I agree with those who insist that adding another dominant starting pitcher is priority for Los Angeles. After that is another elite bat to overhaul the makeup of the team’s underperforming October offense. Another Washington National with elevated pedigree from their postseason performance, Anthony Rendon, is the best free agent option there.
Should Rendon not happen, there is a compelling backup option in free agent Josh Donaldson, fresh off a resurgent season with the NL East Division champion Atlanta Braves. Given he’ll be 34 this December, and with an aging Justin Turner already manning the hot corner, he seems all the less tantalizing compared to Rendon, who hits age 30 next year.
A live look at what a josh Donaldson deal will look like pic.twitter.com/STqnfASQRa
— Nate butler (@Natebutler6) October 29, 2019
At first glance, his .259 inspires even less enthusiasm. That batting average is in-step with Donaldson’s whole career, however, as he’s never been overpowering in that regard. (He didn’t even hit over .300 in his MVP season of 2015 with Toronto.) Per his moniker of “The Bringer of Rain,” the Pensacola native’s value lies in his power and RBI output. 2019 witnessed a nice resurgence in that regard, with 37 homers (his most since 2016) and 94 RBIs.

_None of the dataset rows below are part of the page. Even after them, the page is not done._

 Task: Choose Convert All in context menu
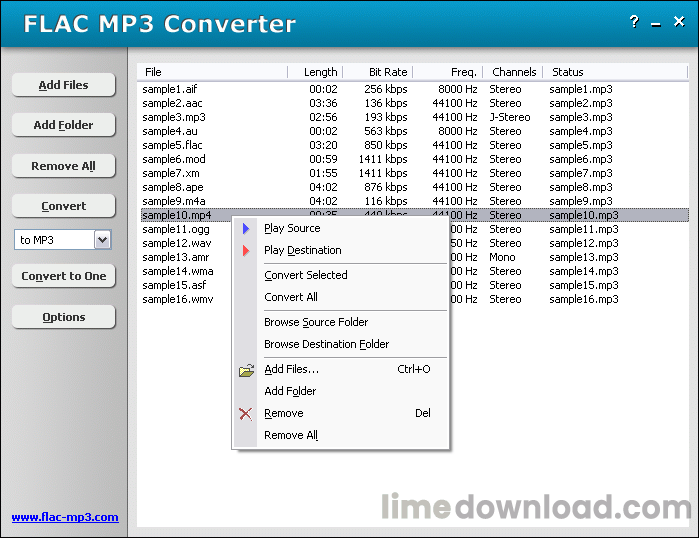pos(291,297)
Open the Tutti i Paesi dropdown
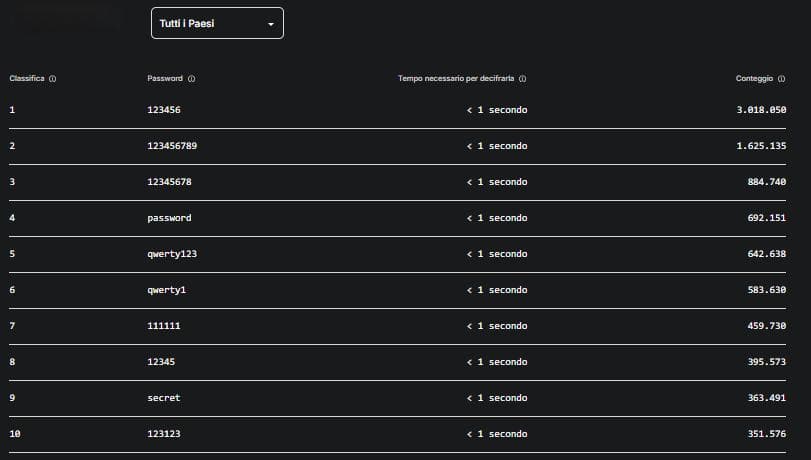811x460 pixels. click(217, 23)
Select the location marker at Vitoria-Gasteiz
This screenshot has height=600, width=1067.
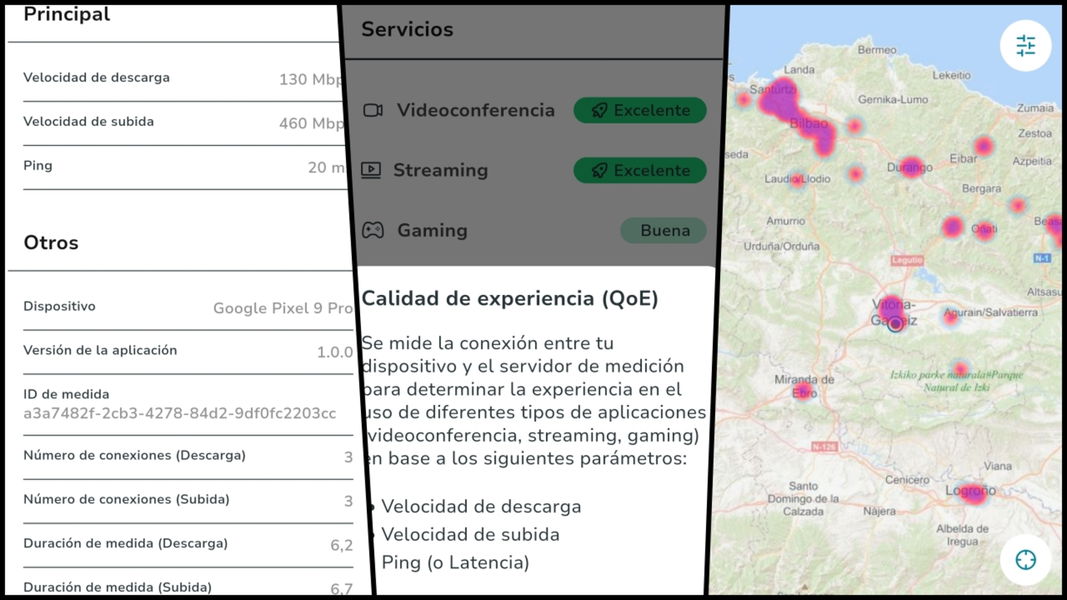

This all comes as a right hander, which makes him more enticing given the team’s desperate need to balance out a lineup that’s been lefty-heavy the past few seasons. Another plus is Donaldson’s defense, which would land him a Gold Glove if he weren’t in the same league as Nolan Arenado.
On the downside, his power in 2019 also came with a hefty strikeout rate. He whiffed 155 times, a career-high. In every season that he’s played over 100 games, he’s struck out 110 times or more in each one. Especially with the 2018 offense fresh in mind, it might not be wise to add a hitter with that tendency.
In terms of postseason play, Donaldson is cumulatively the same as he is in the regular season: decent average, plenty of power, and lots of strikeouts. He can make for some impact moments, which he demonstrated last month. He started the Braves’ come-from-behind rally in the 9th inning in game 3. Less importantly, he even accounted for Atlanta’s sole run in their infamous 13-1 season-ending thrashing, that run of course coming on a solo shot.
Since the notoriously toxic clubhouse culture of the Mattingly era, the Dodgers have made team chemistry a priority, and in that regard Donaldson would be a tremendous benefit. His humble, determined attitude is best embodied by his wholesome adoration of the Rocky film franchise, once playing the famous speech from Rocky Balboa so loud at a preseason game that it scared birds away from the stadium.
To be clear, I am not saying Donaldson should be a primary target this off-season. The offense and infield need a serious upgrade, and either signing Rendon or trading for Francisco Lindor is the true answer to that. If he is signed, it should only be as a backup option if neither of those materialize.
If it comes to that, though, it wouldn’t be the worst way to go. Donaldson is a battle-tested veteran of many years and postseasons, with game-changing power in both leagues, flashy defense, and an affable personality that would make him an instant fan favorite.
As far as backup options go, he has to be considered fairly elite. Given the Dodgers’ need to shift away from home run-or-bust offensively, however, he might not fit their needs entirely.